I highly recommend EcoNews as a monthly read — subscribe using the box on the left of the page. And put pressure on our nice Canadian governments, who are dragging their feet in every way possible even as the citizenry forges ahead with grassroots initiatives.

Something extremely disturbing is happening in the world’s oceans. Thanks to our seemingly endless hunger for seafood, we have killed off 90% of the large predatory fish.

There is a consequence to this, since large predatory fish eat other fish — it’s like removing 90% the police from a community. The result in this case is an explosion of jellyfish, since we have killed 90% the sharks, swordfish, tuna, cod, and leatherback turtles that love to eat them.

Holiday destinations in the Mediterranean and Adriatic seas are being plagued with them, in some places as thick as 100 jellyfish per cubic meter of water.

In the US, they are everywhere from Cape Cod to Hawaii.

In May, a mass of jellyfish forced a Japanese nuclear reactor to close down after they blocked its seawater cooling system.

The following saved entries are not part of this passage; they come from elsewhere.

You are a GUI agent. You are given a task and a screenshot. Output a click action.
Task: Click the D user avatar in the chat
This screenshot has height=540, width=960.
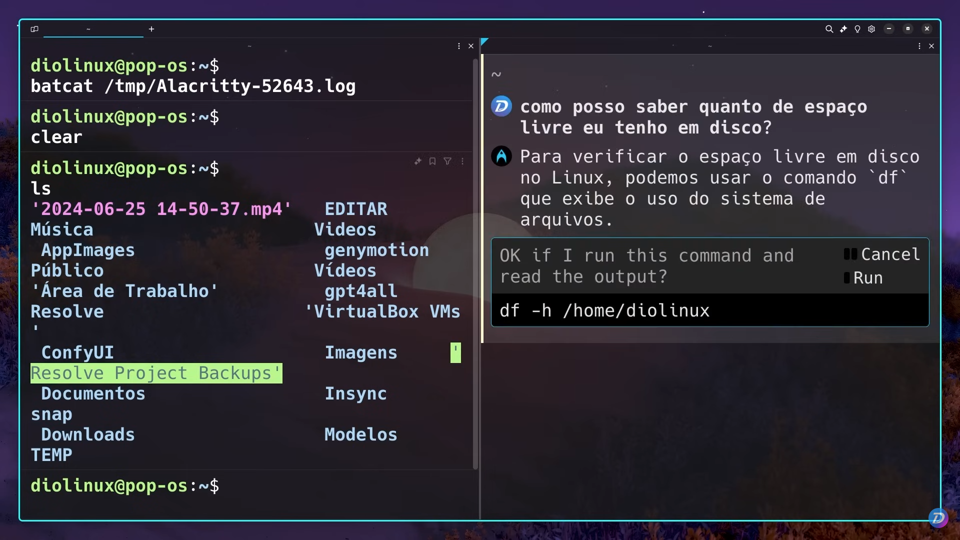pos(501,106)
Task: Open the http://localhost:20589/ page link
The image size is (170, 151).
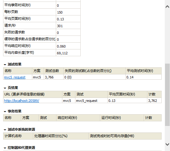Action: (22, 101)
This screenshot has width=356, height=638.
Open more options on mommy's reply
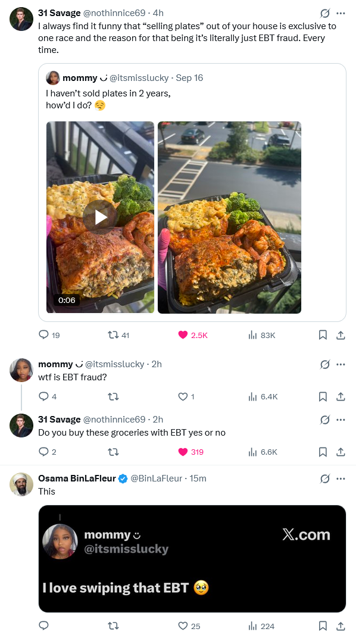pyautogui.click(x=341, y=364)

In Northern Ireland, an invasion of non-native mauve stinger jellyfish in a dense pack 10 miles square by 35 feet deep killed 120,000 salmon in a hatchery overnight.

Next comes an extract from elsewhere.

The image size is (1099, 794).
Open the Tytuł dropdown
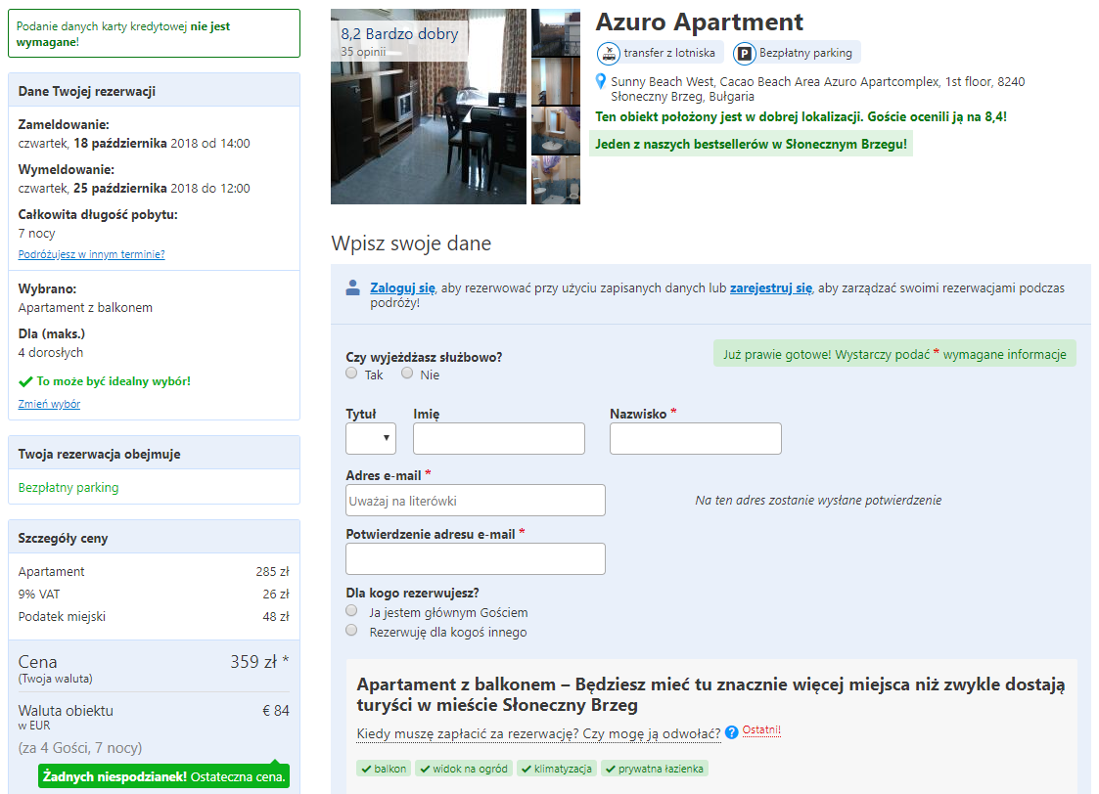[371, 438]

In Namibia, south-west Africa, once one of the most prolific fishing areas in the world, then plundered by the fishing fleets, the jellyfish have moved in and taken over.

Very few fish eat jellyfish, but jellyfish love to eat young larval fish and eggs, making recovery extremely difficult.

“We’re pushing the oceans back to the dawn of evolution, a half-billion years ago when the oceans were ruled by jellyfish and bacteria,” said Jeremy Jackson, a marine ecologist at the Scripps Institution of Oceanography who has dubbed what’s happening as “the rise of slime”.

In addition to us removing their predators, jellyfish thrive in warmer waters — and US and Australian climate researchers reported in June that the world’s oceans have warmed 50% faster over the last 40 years than previously thought, due to climate change.

The only good news is that in the 4% of the oceans that have remained free of human impact, the sharks and predatory fish still dominate, keeping order in the marine world.

The solution is for at least 1/3rd of the world’s oceans to be declared global marine protected areas, with no fishing of any kind allowed. We know from experience in New Zealand and elsewhere that this allows the fish to recover — but time is running out, and global leadership is painfully slow.